**TASK BRIEF:** Would you please report how many lines of the listing contain "Owners"? Reply with that number only.

**RECORDS TO USE:**
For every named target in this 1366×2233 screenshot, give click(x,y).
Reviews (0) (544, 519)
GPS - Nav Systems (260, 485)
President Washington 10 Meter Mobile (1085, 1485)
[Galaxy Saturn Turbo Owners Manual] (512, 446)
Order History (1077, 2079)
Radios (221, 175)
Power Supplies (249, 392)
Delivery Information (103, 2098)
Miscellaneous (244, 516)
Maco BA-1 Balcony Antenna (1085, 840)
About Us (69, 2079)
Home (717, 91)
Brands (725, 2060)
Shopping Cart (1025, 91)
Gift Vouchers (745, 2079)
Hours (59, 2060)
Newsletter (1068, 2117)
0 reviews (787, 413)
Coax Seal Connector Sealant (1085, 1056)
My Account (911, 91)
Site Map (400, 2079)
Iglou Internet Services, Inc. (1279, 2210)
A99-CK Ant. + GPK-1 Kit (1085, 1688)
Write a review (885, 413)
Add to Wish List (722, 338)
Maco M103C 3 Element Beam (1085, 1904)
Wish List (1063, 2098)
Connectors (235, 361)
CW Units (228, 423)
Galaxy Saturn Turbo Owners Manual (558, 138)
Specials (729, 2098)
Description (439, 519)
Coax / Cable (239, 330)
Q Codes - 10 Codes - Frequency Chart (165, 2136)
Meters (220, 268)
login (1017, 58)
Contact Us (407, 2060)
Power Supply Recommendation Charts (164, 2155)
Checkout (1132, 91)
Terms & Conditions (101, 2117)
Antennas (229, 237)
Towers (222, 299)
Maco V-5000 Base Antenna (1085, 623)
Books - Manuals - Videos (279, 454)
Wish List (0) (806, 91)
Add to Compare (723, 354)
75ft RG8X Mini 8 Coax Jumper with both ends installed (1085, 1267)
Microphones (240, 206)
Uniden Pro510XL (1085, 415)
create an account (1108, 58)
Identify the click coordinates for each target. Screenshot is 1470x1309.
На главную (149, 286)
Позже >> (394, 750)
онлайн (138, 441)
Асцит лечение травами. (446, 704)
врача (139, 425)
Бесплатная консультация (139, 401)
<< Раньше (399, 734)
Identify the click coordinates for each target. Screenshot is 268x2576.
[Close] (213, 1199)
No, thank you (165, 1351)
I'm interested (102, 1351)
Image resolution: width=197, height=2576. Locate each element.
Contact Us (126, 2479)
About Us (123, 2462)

**EXPECTED OUTPUT:** 2